- WORK REQUEST -
With all images omitted, write out the records word for word.

- PROVIDED RECORDS -
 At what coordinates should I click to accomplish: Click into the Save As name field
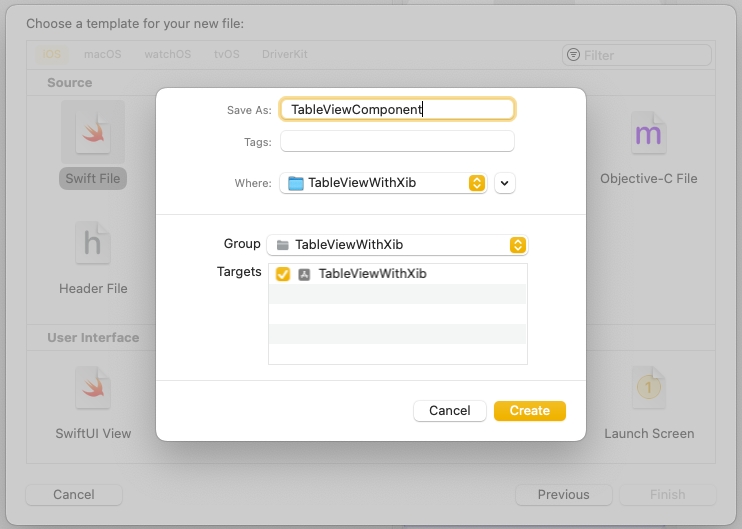click(x=397, y=109)
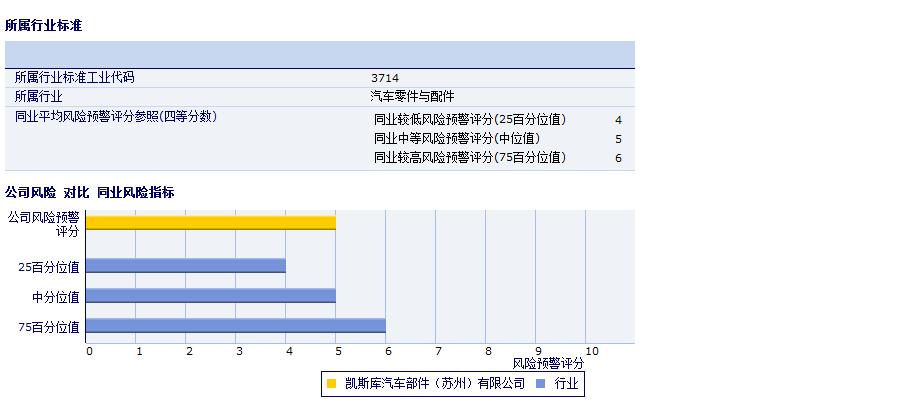Click the 公司风险预警评分 y-axis label
The height and width of the screenshot is (404, 902).
coord(43,223)
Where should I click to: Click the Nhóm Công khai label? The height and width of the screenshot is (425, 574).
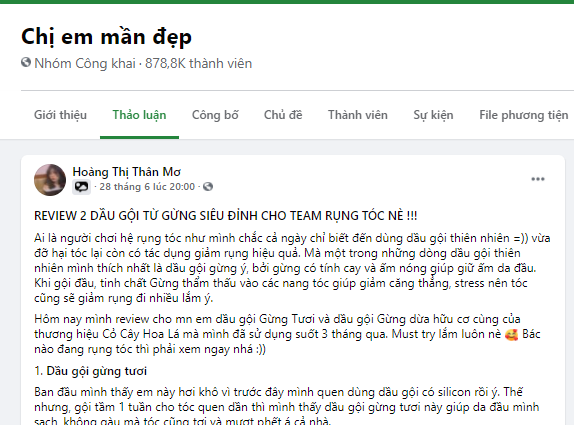[x=85, y=63]
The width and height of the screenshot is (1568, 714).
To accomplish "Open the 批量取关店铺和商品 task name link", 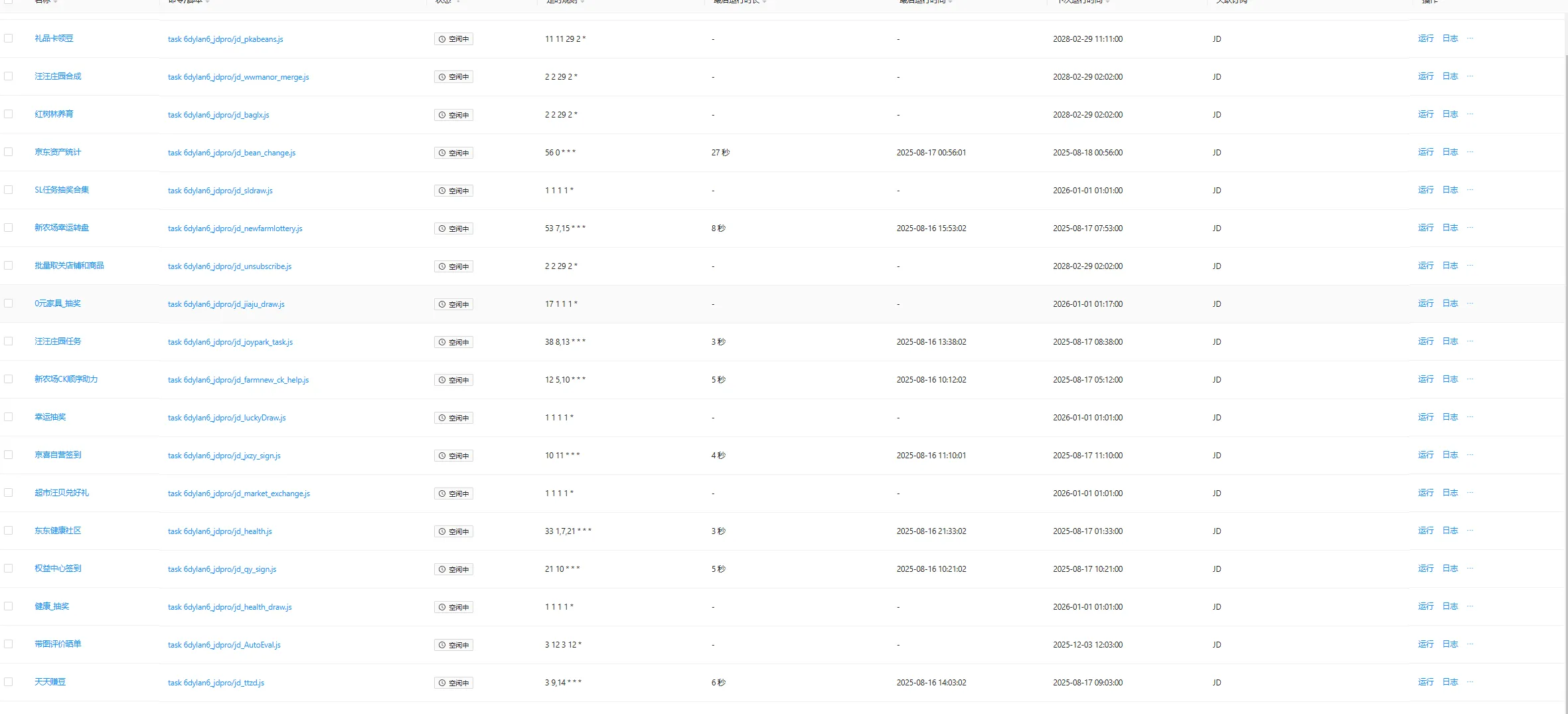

- RESULT OF THIS TASK -
 At what coordinates should I click to accomplish: Click into the Save As name field
click(x=397, y=109)
Click the 公司风险预警评分 y-axis label
The height and width of the screenshot is (404, 902).
coord(43,223)
Where should I click to: Click the Nhóm Công khai label? The height and width of the screenshot is (425, 574).
[x=85, y=63]
The width and height of the screenshot is (1568, 714).
To accomplish "Open the 批量取关店铺和商品 task name link", 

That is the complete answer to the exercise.